— start Available records —

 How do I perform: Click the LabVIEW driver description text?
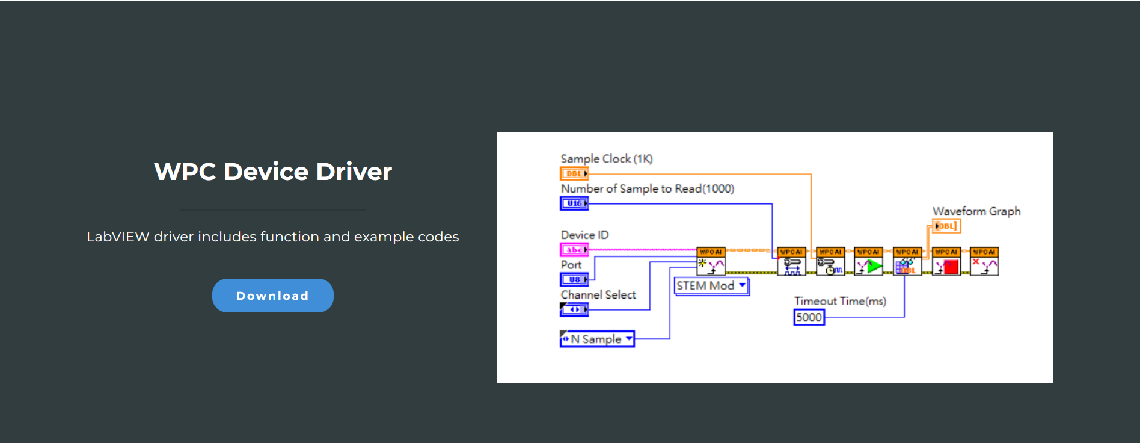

— end Available records —
— start Available records —

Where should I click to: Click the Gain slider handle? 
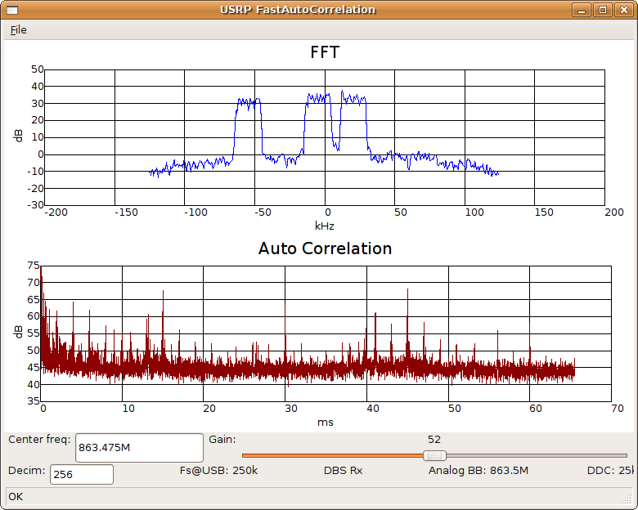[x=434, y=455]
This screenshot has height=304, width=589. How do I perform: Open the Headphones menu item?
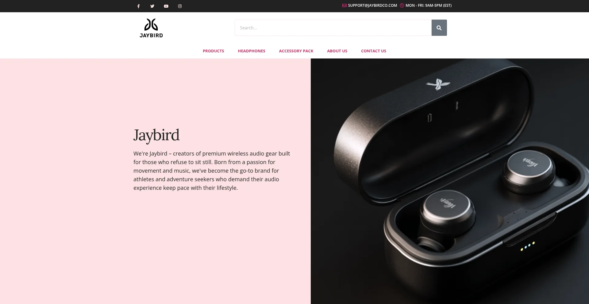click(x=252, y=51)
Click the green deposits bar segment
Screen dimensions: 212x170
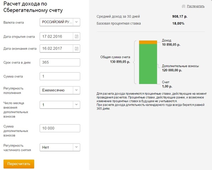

— end Available records —

#### Instruction
In the items, from the line containing "Where should I" through the line containing "Screen dimensions: 212x170", change "Headphones" to "Speakers" and leave every other word as it is. Write out only those lines, without the pictures.

#### Task response
Where should I click to: Click the Gain slider handle? 
[x=434, y=455]
This screenshot has height=304, width=589. How do I perform: Open the Speakers menu item?
click(x=252, y=51)
Click the green deposits bar segment
Screen dimensions: 212x170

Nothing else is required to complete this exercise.